Swiss central bank largest rate increase

Swiss central bank with largest rate increase ever

Swiss central bank implemented the largest rate increase ever on Thursday, imitating the harsh measures taken by the U.S. Federal Reserve and other central banks around the globe to combat inflation.

According to Thomas Jordan, head of the SNB governing board, the Swiss National Bank could not completely rule out the possibility that additional hikes above the rise of three-quarters of a percentage point “would be necessary to ensure price stability over the medium term.”

It intends to cut inflation, which was 3.5% in August, significantly lower than the record 9.1% in the 19 nearby member states of the European Union that use the euro.
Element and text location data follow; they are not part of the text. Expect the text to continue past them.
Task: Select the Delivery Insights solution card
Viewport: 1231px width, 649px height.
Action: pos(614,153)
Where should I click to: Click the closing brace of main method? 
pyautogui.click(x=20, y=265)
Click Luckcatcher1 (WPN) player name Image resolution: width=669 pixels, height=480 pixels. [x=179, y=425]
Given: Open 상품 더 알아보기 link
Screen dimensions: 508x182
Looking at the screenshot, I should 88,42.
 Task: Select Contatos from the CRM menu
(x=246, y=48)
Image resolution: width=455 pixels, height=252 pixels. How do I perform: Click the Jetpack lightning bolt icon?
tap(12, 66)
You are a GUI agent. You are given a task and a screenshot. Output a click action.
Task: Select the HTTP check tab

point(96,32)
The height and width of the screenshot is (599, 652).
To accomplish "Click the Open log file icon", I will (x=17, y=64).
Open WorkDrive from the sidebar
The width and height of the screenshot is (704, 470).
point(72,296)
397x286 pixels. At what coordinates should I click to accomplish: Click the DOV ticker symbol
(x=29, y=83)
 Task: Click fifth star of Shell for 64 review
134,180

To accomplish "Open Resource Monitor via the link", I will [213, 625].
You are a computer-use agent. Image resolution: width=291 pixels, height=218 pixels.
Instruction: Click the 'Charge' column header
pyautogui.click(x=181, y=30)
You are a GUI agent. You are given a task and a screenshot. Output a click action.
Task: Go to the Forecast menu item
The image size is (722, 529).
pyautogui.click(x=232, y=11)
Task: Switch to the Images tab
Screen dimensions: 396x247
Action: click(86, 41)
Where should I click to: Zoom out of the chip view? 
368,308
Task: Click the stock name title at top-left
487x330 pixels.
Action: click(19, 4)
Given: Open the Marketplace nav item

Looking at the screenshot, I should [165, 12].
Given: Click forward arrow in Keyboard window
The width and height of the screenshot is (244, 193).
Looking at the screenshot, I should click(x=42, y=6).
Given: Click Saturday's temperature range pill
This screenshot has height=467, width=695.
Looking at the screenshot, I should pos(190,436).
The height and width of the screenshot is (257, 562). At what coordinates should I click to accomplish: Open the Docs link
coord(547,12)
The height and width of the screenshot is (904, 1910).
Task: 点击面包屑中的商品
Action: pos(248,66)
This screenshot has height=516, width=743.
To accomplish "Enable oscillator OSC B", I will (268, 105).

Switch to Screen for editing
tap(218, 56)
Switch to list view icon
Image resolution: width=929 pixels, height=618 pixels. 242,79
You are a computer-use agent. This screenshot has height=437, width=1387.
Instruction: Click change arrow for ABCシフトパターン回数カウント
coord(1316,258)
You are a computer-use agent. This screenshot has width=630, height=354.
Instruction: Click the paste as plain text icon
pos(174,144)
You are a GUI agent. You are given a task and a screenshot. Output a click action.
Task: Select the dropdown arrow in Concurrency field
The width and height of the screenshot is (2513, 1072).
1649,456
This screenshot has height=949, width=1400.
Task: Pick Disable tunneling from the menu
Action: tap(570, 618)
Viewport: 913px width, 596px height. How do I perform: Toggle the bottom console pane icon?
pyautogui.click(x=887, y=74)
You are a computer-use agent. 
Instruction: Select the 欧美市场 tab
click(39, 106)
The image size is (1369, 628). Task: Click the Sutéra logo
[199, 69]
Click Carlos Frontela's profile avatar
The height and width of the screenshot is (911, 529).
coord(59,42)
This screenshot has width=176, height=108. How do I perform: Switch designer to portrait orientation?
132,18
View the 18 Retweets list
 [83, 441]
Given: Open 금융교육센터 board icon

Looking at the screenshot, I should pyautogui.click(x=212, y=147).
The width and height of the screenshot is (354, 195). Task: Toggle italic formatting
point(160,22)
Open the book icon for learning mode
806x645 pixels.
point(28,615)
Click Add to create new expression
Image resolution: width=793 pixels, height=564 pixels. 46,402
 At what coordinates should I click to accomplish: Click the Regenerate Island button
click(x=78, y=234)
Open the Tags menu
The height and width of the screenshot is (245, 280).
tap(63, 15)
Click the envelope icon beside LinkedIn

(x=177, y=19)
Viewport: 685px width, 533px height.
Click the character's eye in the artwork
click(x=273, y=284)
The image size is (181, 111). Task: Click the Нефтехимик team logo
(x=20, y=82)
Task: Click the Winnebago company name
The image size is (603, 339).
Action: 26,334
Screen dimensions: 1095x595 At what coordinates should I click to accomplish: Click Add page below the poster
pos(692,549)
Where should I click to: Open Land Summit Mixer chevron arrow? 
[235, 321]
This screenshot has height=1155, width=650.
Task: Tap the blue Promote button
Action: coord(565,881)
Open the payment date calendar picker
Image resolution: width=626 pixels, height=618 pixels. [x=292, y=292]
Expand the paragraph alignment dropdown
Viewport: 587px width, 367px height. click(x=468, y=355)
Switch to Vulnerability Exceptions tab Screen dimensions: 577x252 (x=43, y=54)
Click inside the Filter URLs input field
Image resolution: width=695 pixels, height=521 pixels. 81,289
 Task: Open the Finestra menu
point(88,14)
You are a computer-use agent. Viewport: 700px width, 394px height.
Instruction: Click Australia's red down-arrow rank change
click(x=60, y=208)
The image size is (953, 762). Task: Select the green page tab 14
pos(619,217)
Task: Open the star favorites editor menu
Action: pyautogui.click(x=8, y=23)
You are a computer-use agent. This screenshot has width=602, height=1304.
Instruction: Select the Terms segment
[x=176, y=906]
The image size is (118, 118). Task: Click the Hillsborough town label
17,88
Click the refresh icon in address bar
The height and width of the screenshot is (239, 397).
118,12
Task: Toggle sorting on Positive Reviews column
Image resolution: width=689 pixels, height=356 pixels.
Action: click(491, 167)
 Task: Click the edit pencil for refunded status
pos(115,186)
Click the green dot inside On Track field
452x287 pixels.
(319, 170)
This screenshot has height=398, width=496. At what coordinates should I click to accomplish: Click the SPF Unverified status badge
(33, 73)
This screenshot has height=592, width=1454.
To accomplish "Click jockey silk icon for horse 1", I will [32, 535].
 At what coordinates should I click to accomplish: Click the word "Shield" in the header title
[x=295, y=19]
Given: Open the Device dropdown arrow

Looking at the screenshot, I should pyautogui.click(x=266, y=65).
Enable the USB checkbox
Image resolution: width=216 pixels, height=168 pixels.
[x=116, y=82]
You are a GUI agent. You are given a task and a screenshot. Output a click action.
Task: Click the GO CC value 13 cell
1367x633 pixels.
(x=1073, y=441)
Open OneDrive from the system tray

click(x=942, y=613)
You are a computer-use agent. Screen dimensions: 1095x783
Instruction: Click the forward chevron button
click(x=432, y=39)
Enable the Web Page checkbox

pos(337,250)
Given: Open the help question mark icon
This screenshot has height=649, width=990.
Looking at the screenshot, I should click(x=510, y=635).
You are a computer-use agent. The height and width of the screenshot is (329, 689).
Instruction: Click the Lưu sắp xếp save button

The Swiss rate jumped from -0.25% to 0.5%, ending years of negative interest rates, which is evidence of the country’s attractiveness as a haven for assets and of the stable economy and low inflation environment.

For many investors who would have expected a return on their money, the negative interest rate environment essentially meant that anyone who stashed funds in Switzerland paid for the pleasure.

Because Switzerland’s cost of living is relatively high compared to its primary neighbors, the European Union member states, some economists have claimed that the wealthy Alpine nation appears to be less susceptible to inflationary pressures.

For instance, a recent rise in the Swiss franc’s value against the euro has led many Swiss customers to cross the border into nearby nations like France or Germany to purchase fuel and other consumer items that are now suddenly more affordable there.

Following the bank’s statement, the Swiss franc fell more than 1% against the euro, and economists speculate that some investors may have anticipated a higher increase.

The action was taken a day after the Fed raised its benchmark interest rate by three-quarters of a percent for the third time in a row and hinted that additional hikes would follow.